Silverchair’s Daniel Johns had already been a famous rock star for three years by the time he turned 18 in 1997.
While his band was flying high with the success of their second album, Freak Show, Jeff Apter explains – in the following extract from his biography The Book of Daniel – that behind the scenes Johns was slipping back into the depression he’d begun battling the previous year. His body also hinted at another struggle.
“The relentless mixture of touring, studying and being teen role models was causing the band some real trouble, especially Daniel. ‘Johns is slim to the point of thin,’ wrote The Sydney Morning with the Herald’s Bernard Zuel in April, ‘His jeans and shirt hanging loosely from him.’ Other writers noticed the changes in Johns. ‘Daniel, almost
18 now, looks shy and vulnerable, his eyebrow pierced and wearing silver-glitter eye shadow, his fingernails painted with half- peeled-off nail polish.’ Johns appeared ‘dangerously emaciated’, according to another.
“Frustrated by the impositions his stardom was placing on his family, and feeling as though his life was out of his control, Johns was slipping into another period of depression, which mani- fested itself in his sunken features and rake-thin physique. It was almost as if he was trying to physically disappear.”
By the end of 1997, Johns had moved out of his family home and into a two-bedroom house near Newcastle’s Merewether Beach and became increasingly isolated. Although his parents had convinced him to see a psychotherapist, he’d ended the sessions after two months and by now was also now experiencing panic attacks and paranoia. Then he stopped eating.
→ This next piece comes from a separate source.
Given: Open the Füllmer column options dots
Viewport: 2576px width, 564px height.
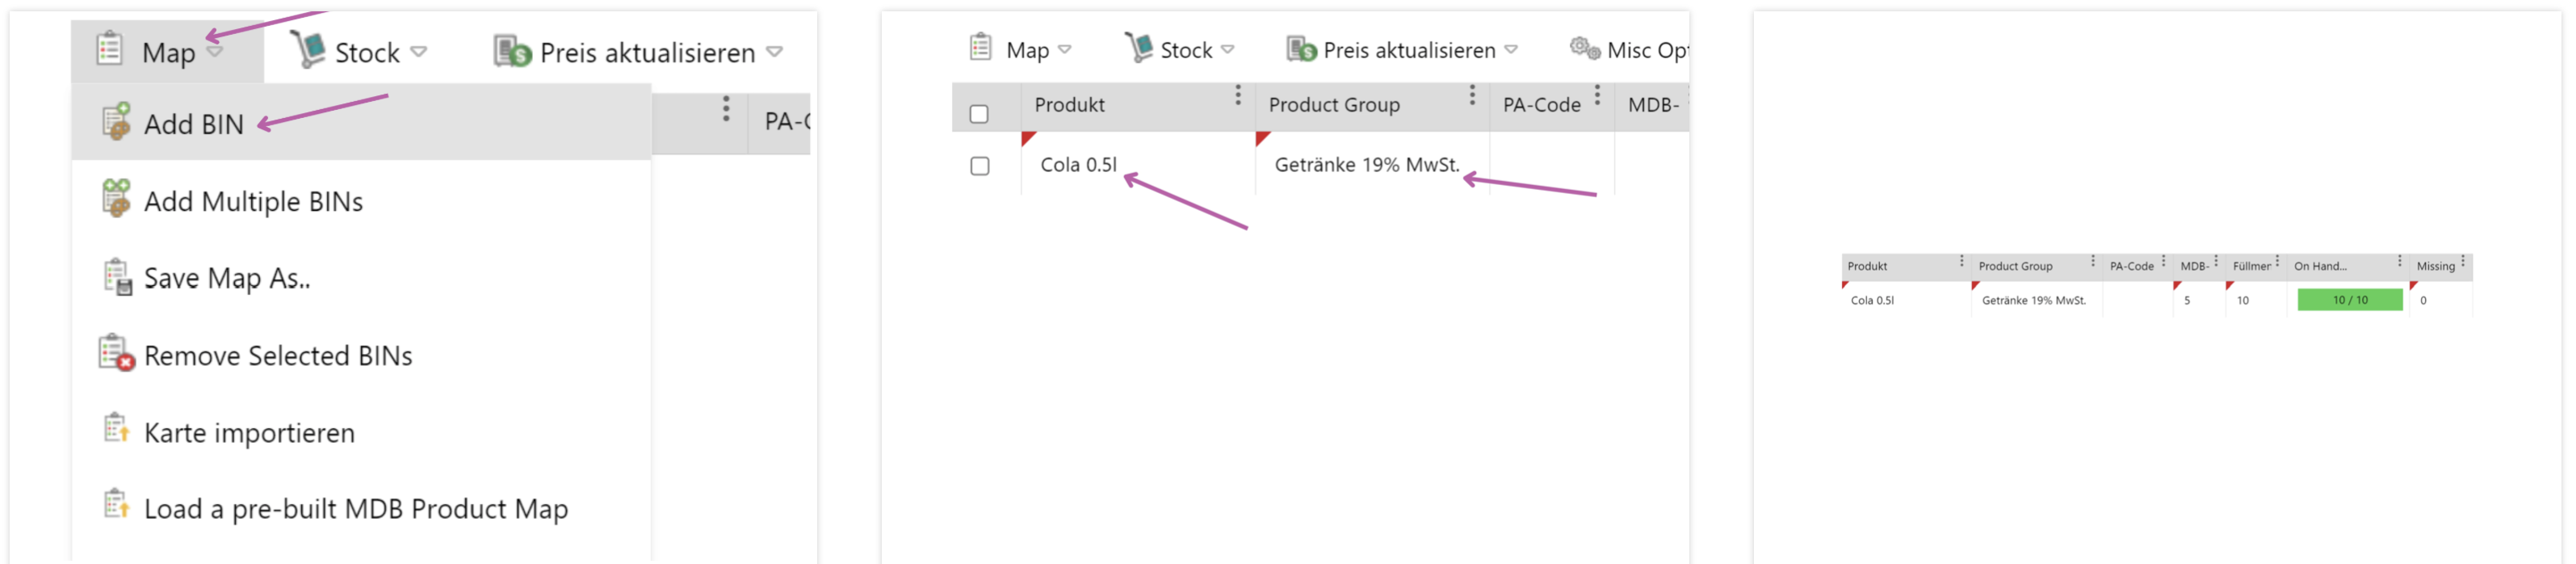Looking at the screenshot, I should coord(2277,262).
“Johns figured that the only part of his life he could take charge of was his food intake. It was his way of controlling ‘the chaos I was feeling inside’. He started to test himself, trying to discover how little he could eat and still get by. Johns saw it as a bizarre personal challenge. Eventually, he was down to nothing more than a few pieces of fruit a day, maybe some soup; whatever it took to stop him from blacking out.
‘The only way I can describe it,’ Johns said afterwards, ‘is to say that it felt comforting to be in control of something, like I hadn’t totally lost it. The problem is, you think you’re gaining control over something, but in reality, you’re losing control over the functioning of your body. Within a few months it got to the point where I was eating just so I wouldn’t collapse. At the time, my parents and my brother and sister were the only people I trusted and could see without feeling anxious. Of course, they were all worried sick about me, but I couldn’t really see how bad it was.’
Johns was so lost, in fact, that he was convinced that ‘every chef in the world wanted to poison me’ and that even a harmless apple contained hidden razor blades. He’d look in the mirror and see the startling physical changes he was undergoing, but then he’d shrug and figure that somehow his clothes had grown bigger since he last wore them.
In the midst of this madness, Johns found himself unable to shake a cold; hardly a surprise, given his diet. He saw his family doctor, who gave it to him straight: forget the cold – if he didn’t start eating, he was going to die. He’d seriously damaged his immune system. Being a vegan – and suffering paranoid delusions that his food had been poisoned – exacerbated Johns’ decline. His weight had slipped to less than 50kg. He was little more than skin and bones. His eyes were dark-ringed and hollow; his hair wild.”
When the doctor pointed out that he was exhibiting the physical signs of an advanced eating disorder, Johns realised he needed help. He moved back in with his parents and began taking antidepressants.
He recovered, but in 2002 faced another health crisis when he began suffering from exhaustion and knee pain. Now in a relationship with singer Natalie Imbruglia, she helped nurse him when he was diagnosed with chronic reactive arthritis.